But do you think the Germans could at all appreciate or understand such a phenomenon as Madame de Staël must have appeared in those days? She whisked through their skies like a meteor, before they could bring the telescope of their wits to a right focus for observation. How she must have made them open their eyes!—and you see in the correspondence between Goethe and Schiller what they thought of her.

ALDA.

Yes, I know that with her lively egotism and Parisian volubility, she stunned Schiller and teased Goethe: but while our estimate of manner may be allowed to be relative and comparative, our estimate of character should be positive and abstract. Madame de Staël was in manner the Frenchwoman, accustomed to be the cynosure of a salon, but she was not ridiculous or egoiste in character. She was, to use Schlegel's expression, "femme grande et magnanime jusque dans les replis de son âme." The best proof is the very spirit in which she viewed Germany, in spite of all her natural and national prejudices. To apply your own expression, she went forth, in the spirit of peace, and brought back, not only an olive leaf, but a whole tree, and it has flourished. She had a universal mind. I believe she never thought, and still less made, any one ridiculous in her life.[ 8]

At Bonn much of my time was spent in intimate and almost hourly intercourse with two friends, one of whom I have already mentioned to you—a rare creature!—the other, who was herself the daughter of a distinguished authoress,[ 9] was one of the most generally accomplished women I ever met with. Opposed to each other in the constitution of their minds—in all their views of literature and art, and all their experience of life—in their tastes, and habits, and feelings—yet mutually appreciating each other: both were distinguished by talents of the highest order and by great originality of character, and both were German, and very essentially German: English society and English education would never have produced two such women. Their conversation prepared me to form correct ideas of what I was to see and hear, and guarded me against the mistakes and hasty conclusions of vivacious travellers. At Bonn I also saw, for the first time, a specimen of the fresco painting, lately revived in Germany with such brilliant success. By command of the Prussian Board of Education the hall of the university of Bonn is to be painted in fresco, and the work has been entrusted to C. Hermann, Götzenberger, and Förster—all, I believe, pupils of Cornelius. The three sides of the hall are to represent the three faculties—Theology, Jurisprudence, and Philosophy; the first of these is finished, and here is an engraving of it. You see Theology is throned in the centre. The four evangelists, with St. Peter and St. Paul, stand on the steps of the throne; around her are the fathers and doctors of the church, and (which is the chief novelty of the composition) grouped together with a very liberal disregard to all religious differences; for there you see pope Gregory, and Ignatius Loyola, and St. Bernard, and Abelard, and Dante; and here we have Luther, and Melanchthon, and Calvin, and Wickliff, and Huss. On the opposite side of the hall, Philosophy, under which head are comprised all science, poetry, and art, is represented surrounded by the great poets, philosophers, and artists, from Homer, Aristotle, and Phideas, down to Shakspeare, Raffaelle, Goethe, and Kant. Jurisprudence, which is not begun, is to occupy the third side. The cartoons pleased me better than the paintings, for the drawing and grouping are really fine; but the execution struck me as somewhat hard and mannered. I shall have much to say hereafter of the fresco painting in Germany; for the present, proceed we on our journey.

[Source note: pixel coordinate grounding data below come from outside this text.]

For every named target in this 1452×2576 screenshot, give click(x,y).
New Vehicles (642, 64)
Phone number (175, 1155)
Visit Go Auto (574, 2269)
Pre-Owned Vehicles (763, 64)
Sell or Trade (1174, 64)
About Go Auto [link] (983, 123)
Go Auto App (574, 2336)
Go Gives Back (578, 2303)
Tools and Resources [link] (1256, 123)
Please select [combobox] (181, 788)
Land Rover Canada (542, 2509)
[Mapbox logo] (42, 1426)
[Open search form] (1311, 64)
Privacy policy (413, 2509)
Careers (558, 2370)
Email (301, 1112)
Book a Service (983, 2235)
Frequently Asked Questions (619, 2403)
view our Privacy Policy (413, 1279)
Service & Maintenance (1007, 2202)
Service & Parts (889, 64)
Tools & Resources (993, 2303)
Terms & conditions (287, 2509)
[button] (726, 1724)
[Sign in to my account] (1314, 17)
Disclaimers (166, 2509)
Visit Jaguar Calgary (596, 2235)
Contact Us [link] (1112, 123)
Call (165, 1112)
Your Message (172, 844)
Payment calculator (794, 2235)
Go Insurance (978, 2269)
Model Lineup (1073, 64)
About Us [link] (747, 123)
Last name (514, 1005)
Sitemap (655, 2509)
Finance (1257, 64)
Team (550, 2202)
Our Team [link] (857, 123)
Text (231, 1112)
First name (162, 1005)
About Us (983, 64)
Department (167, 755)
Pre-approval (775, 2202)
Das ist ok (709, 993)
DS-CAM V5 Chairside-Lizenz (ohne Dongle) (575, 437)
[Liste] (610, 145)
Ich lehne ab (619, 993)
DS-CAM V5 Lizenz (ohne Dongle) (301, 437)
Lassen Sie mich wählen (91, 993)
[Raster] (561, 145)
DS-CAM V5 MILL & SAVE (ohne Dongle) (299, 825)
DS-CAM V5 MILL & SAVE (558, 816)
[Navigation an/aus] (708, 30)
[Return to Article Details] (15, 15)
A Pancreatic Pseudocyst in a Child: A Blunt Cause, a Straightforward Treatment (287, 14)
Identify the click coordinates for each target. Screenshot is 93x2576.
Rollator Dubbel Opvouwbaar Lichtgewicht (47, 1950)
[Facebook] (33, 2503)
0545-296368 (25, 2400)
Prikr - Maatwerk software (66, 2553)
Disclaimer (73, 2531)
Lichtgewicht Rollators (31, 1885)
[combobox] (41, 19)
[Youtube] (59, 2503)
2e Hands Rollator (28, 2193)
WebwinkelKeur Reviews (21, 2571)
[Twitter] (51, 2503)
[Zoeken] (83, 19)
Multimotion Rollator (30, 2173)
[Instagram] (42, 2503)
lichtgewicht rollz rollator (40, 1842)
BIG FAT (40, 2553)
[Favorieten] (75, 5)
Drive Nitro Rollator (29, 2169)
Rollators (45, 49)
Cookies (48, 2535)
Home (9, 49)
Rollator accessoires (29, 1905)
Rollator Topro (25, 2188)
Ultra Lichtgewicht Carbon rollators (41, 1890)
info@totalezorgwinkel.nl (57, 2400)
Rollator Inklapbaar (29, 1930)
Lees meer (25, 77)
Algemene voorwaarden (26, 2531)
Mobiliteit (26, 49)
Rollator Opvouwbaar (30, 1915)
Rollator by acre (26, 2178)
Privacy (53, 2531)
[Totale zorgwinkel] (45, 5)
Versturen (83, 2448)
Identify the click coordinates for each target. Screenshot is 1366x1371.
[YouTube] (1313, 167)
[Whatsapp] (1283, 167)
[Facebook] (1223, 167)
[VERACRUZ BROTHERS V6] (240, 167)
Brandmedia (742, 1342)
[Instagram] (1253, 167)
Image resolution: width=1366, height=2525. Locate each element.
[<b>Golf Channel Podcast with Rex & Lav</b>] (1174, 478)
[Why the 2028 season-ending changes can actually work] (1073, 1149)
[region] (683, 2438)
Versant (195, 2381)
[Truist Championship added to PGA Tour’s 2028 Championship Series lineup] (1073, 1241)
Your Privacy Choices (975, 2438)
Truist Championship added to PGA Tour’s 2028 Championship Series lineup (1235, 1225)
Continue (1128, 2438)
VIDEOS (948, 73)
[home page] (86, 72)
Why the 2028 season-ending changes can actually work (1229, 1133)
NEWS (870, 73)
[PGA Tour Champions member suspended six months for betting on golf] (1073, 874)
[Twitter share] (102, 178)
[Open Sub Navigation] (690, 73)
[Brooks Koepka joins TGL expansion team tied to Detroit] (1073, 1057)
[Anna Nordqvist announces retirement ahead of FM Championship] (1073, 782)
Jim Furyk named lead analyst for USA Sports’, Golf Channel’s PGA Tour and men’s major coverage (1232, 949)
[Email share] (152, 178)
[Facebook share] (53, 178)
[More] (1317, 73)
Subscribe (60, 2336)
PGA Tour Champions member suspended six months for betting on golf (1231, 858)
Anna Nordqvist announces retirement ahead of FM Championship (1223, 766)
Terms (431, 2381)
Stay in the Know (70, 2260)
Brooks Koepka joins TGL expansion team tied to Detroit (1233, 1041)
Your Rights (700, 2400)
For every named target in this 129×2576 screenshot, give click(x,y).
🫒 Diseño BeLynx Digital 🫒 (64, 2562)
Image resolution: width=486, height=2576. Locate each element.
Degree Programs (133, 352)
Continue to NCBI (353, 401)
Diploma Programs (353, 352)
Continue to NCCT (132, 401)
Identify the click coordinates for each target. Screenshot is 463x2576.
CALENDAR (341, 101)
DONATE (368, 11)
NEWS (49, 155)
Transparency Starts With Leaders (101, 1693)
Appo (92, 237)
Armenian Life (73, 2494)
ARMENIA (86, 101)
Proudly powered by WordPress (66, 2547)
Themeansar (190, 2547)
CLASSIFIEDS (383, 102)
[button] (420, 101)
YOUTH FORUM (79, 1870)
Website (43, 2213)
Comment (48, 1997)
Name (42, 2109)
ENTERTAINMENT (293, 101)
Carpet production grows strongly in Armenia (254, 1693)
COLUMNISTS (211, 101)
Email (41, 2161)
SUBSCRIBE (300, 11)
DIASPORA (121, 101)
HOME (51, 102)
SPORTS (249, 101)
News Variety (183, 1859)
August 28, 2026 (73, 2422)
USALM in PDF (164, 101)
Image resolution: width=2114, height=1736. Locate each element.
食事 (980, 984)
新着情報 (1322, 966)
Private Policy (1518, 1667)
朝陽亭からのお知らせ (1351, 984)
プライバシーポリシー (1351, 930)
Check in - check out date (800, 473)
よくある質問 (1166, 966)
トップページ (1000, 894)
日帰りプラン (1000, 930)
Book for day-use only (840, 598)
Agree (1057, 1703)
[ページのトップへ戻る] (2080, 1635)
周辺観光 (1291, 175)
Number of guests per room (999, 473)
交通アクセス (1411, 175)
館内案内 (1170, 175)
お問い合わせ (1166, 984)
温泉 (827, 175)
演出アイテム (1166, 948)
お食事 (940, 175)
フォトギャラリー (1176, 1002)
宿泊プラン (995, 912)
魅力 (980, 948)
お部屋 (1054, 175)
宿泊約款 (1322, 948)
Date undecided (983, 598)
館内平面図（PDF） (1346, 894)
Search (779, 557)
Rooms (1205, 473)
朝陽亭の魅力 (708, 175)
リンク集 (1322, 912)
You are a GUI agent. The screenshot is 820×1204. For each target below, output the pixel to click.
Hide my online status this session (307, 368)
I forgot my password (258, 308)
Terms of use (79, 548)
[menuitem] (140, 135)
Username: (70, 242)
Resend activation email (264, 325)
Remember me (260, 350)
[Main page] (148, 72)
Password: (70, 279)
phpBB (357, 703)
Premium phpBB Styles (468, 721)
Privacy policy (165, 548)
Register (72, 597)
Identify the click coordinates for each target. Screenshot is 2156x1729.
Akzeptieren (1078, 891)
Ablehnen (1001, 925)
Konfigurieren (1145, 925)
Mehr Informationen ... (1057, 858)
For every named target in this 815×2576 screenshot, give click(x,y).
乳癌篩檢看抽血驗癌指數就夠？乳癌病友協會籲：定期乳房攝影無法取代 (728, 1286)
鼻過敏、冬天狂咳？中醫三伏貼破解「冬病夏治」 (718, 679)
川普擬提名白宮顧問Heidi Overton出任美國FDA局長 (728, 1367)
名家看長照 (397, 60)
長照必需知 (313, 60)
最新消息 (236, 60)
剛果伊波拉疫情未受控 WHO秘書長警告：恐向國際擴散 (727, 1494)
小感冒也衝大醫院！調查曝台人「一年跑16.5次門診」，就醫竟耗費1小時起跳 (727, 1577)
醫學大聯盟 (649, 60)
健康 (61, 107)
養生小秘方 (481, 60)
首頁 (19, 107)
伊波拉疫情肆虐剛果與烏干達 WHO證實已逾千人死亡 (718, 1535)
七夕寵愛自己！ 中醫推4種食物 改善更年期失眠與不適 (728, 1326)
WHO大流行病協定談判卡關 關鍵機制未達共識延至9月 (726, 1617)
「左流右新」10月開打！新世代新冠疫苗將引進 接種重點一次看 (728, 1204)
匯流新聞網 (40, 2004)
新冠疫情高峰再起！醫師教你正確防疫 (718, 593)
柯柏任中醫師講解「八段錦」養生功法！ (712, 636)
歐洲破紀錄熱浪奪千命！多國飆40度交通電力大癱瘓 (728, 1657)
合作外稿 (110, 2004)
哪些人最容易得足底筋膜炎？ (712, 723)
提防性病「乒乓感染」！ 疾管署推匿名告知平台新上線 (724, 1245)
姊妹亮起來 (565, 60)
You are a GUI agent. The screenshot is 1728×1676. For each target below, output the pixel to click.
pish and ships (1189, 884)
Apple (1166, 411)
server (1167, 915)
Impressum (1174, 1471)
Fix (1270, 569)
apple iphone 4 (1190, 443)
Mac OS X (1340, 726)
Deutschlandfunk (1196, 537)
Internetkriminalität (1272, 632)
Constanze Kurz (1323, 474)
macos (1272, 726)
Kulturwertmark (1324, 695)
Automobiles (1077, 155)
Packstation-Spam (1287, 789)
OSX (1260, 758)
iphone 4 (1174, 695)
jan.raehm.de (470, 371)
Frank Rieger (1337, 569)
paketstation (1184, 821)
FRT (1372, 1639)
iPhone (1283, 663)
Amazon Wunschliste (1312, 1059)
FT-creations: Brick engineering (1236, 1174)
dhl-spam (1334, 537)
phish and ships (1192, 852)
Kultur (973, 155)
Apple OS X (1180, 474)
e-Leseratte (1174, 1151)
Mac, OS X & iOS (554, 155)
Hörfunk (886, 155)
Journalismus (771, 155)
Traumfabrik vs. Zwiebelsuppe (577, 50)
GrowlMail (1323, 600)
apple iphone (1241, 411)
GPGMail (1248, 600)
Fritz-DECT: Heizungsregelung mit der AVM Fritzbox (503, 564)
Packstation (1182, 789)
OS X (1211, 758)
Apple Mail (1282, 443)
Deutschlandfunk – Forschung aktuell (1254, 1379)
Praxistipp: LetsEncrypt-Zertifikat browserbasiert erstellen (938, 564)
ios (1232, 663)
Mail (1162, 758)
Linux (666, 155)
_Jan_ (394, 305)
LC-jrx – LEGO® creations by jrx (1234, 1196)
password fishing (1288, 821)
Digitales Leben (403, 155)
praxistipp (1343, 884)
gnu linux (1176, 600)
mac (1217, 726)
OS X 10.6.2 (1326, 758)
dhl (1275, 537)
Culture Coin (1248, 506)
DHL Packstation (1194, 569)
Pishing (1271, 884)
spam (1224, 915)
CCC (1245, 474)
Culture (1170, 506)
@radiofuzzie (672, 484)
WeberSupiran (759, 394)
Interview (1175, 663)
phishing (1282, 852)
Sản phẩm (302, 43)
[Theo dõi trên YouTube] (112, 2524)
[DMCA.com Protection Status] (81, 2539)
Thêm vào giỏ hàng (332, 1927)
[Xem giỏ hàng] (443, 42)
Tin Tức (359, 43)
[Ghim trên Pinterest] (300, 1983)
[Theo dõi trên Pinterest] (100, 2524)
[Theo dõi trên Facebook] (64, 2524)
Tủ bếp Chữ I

Tell me, had you a full moon while you were on the Rhine?

MEDON.

Truly, I forget.

ALDA.

Then you had not; for it would so have blended with your recollections, that as a circumstance it could not have been forgotten; and take my advice, when next you are off on your annual flight, consult the calendar, and propitiate the fairest of all the fair Existences of heaven to give you the light of her countenance. If you never took a solitary ramble, or, what is better, a tête-à-tête drive through the villages and vineyards between Bonn and Plittersdorf, when the moon hung over the Drachenfels, when the undulating outlines of the Seven Mountains seemed to dissolve into the skies, and the Rhine was spread out at their feet like a lake—so ample, and so still;—if you have never seen the stars shine through the ruined arch of the Rolandseck, and the height of Godesberg, with its single giant tower, stand out of the plain,—black, and frowning against the silvery distance, then you have not beheld one of the loveliest landscapes ever presented to a thoughtful worshipper of nature. There is a story, too, connected with the ruins of Godesberg:—one of those fine tragedies of real life, which distance all fiction. It is not so popular as the celebrated legend of the brave Roland, and his cloistered love; but it is at least as authentic. You know that, according to tradition, the castle of Godesberg was founded by Julian the Apostate; another, and a more interesting apostate, was the cause of its destruction.